- Exercise
Rewrite the lines below, changing each "GUI agent" to "screen agent" and leaving everything else unchanged.

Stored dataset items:
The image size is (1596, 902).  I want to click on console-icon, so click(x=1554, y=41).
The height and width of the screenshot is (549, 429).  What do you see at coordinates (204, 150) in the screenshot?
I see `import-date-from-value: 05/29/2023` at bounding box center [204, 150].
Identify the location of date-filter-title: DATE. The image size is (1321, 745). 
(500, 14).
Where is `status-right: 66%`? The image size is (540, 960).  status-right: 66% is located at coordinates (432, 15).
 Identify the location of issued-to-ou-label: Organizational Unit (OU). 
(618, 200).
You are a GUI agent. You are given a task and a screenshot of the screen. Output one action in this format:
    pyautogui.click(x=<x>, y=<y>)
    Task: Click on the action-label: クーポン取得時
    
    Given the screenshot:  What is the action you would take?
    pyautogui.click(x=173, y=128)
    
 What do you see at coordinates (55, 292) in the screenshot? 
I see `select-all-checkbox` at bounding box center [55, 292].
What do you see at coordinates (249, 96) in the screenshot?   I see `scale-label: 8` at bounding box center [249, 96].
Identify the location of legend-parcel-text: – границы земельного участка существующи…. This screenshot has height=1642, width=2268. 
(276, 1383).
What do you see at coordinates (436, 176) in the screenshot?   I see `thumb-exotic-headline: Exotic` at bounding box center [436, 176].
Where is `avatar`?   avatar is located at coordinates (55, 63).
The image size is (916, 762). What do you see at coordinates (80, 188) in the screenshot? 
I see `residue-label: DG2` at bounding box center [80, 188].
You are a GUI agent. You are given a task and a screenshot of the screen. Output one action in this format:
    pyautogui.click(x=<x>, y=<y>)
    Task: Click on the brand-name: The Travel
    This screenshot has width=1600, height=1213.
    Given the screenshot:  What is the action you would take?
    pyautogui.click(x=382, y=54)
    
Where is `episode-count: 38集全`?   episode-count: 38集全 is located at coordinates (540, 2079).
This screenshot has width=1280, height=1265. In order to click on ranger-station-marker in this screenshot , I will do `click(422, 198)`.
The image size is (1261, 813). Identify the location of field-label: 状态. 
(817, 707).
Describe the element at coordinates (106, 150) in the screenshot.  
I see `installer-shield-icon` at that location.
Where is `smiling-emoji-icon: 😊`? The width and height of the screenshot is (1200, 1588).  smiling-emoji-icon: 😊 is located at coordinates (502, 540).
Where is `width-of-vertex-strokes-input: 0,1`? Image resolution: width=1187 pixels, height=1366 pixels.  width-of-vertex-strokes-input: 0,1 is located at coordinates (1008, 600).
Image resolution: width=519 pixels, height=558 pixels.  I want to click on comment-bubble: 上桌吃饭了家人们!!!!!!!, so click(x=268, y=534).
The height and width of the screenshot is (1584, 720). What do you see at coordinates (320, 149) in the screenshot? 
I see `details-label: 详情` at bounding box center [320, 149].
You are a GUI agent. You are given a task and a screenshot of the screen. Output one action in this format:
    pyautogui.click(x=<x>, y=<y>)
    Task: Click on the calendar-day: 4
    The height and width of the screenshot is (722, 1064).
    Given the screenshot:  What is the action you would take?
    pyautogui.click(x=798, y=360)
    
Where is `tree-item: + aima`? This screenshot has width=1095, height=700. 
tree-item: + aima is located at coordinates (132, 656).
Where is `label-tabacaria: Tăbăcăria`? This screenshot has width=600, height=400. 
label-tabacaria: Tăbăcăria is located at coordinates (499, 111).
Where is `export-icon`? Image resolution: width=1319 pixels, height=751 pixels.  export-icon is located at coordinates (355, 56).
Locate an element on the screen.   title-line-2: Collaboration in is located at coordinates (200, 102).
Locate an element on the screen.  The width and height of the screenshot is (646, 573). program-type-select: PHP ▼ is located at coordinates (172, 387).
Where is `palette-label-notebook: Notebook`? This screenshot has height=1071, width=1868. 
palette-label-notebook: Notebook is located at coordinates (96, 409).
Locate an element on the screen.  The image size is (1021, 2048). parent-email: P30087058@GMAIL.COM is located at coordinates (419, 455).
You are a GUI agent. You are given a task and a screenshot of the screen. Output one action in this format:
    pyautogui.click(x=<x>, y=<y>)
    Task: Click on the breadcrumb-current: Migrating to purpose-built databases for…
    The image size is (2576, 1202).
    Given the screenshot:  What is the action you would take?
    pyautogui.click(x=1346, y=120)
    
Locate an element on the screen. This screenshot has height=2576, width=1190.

- Task answer
The image size is (1596, 902).  I want to click on console-icon, so click(x=1554, y=41).
The height and width of the screenshot is (549, 429).  What do you see at coordinates (204, 150) in the screenshot?
I see `import-date-from-value: 05/29/2023` at bounding box center [204, 150].
Identify the location of date-filter-title: DATE. The image size is (1321, 745). 
(500, 14).
Where is `status-right: 66%`? The image size is (540, 960).  status-right: 66% is located at coordinates (432, 15).
 Identify the location of issued-to-ou-label: Organizational Unit (OU). 
(618, 200).
You are a screen agent. You are given a task and a screenshot of the screen. Output one action in this format:
    pyautogui.click(x=<x>, y=<y>)
    Task: Click on the action-label: クーポン取得時
    
    Given the screenshot:  What is the action you would take?
    pyautogui.click(x=173, y=128)
    
 What do you see at coordinates (55, 292) in the screenshot? 
I see `select-all-checkbox` at bounding box center [55, 292].
What do you see at coordinates (249, 96) in the screenshot?   I see `scale-label: 8` at bounding box center [249, 96].
Identify the location of legend-parcel-text: – границы земельного участка существующи…. This screenshot has height=1642, width=2268. 
(276, 1383).
What do you see at coordinates (436, 176) in the screenshot?   I see `thumb-exotic-headline: Exotic` at bounding box center [436, 176].
Where is `avatar`?   avatar is located at coordinates (55, 63).
The image size is (916, 762). What do you see at coordinates (80, 188) in the screenshot? 
I see `residue-label: DG2` at bounding box center [80, 188].
You are a screen agent. You are given a task and a screenshot of the screen. Output one action in this format:
    pyautogui.click(x=<x>, y=<y>)
    Task: Click on the brand-name: The Travel
    This screenshot has width=1600, height=1213.
    Given the screenshot:  What is the action you would take?
    pyautogui.click(x=382, y=54)
    
Where is `episode-count: 38集全`?   episode-count: 38集全 is located at coordinates (540, 2079).
This screenshot has width=1280, height=1265. In order to click on ranger-station-marker in this screenshot , I will do `click(422, 198)`.
The image size is (1261, 813). Identify the location of field-label: 状态. 
(817, 707).
Describe the element at coordinates (106, 150) in the screenshot.  
I see `installer-shield-icon` at that location.
Where is `smiling-emoji-icon: 😊`? The width and height of the screenshot is (1200, 1588).  smiling-emoji-icon: 😊 is located at coordinates (502, 540).
Where is `width-of-vertex-strokes-input: 0,1`? Image resolution: width=1187 pixels, height=1366 pixels.  width-of-vertex-strokes-input: 0,1 is located at coordinates (1008, 600).
Image resolution: width=519 pixels, height=558 pixels.  I want to click on comment-bubble: 上桌吃饭了家人们!!!!!!!, so click(x=268, y=534).
The height and width of the screenshot is (1584, 720). What do you see at coordinates (320, 149) in the screenshot? 
I see `details-label: 详情` at bounding box center [320, 149].
You are a screen agent. You are given a task and a screenshot of the screen. Output one action in this format:
    pyautogui.click(x=<x>, y=<y>)
    Task: Click on the calendar-day: 4
    The height and width of the screenshot is (722, 1064).
    Given the screenshot:  What is the action you would take?
    pyautogui.click(x=798, y=360)
    
Where is `tree-item: + aima`? This screenshot has width=1095, height=700. 
tree-item: + aima is located at coordinates (132, 656).
Where is `label-tabacaria: Tăbăcăria`? This screenshot has width=600, height=400. 
label-tabacaria: Tăbăcăria is located at coordinates (499, 111).
Where is `export-icon`? Image resolution: width=1319 pixels, height=751 pixels.  export-icon is located at coordinates (355, 56).
Locate an element on the screen.   title-line-2: Collaboration in is located at coordinates (200, 102).
Locate an element on the screen.  The width and height of the screenshot is (646, 573). program-type-select: PHP ▼ is located at coordinates (172, 387).
Where is `palette-label-notebook: Notebook`? This screenshot has height=1071, width=1868. 
palette-label-notebook: Notebook is located at coordinates (96, 409).
Locate an element on the screen.  The image size is (1021, 2048). parent-email: P30087058@GMAIL.COM is located at coordinates (419, 455).
You are a screen agent. You are given a task and a screenshot of the screen. Output one action in this format:
    pyautogui.click(x=<x>, y=<y>)
    Task: Click on the breadcrumb-current: Migrating to purpose-built databases for…
    The image size is (2576, 1202).
    Given the screenshot:  What is the action you would take?
    pyautogui.click(x=1346, y=120)
    
Locate an element on the screen. This screenshot has height=2576, width=1190.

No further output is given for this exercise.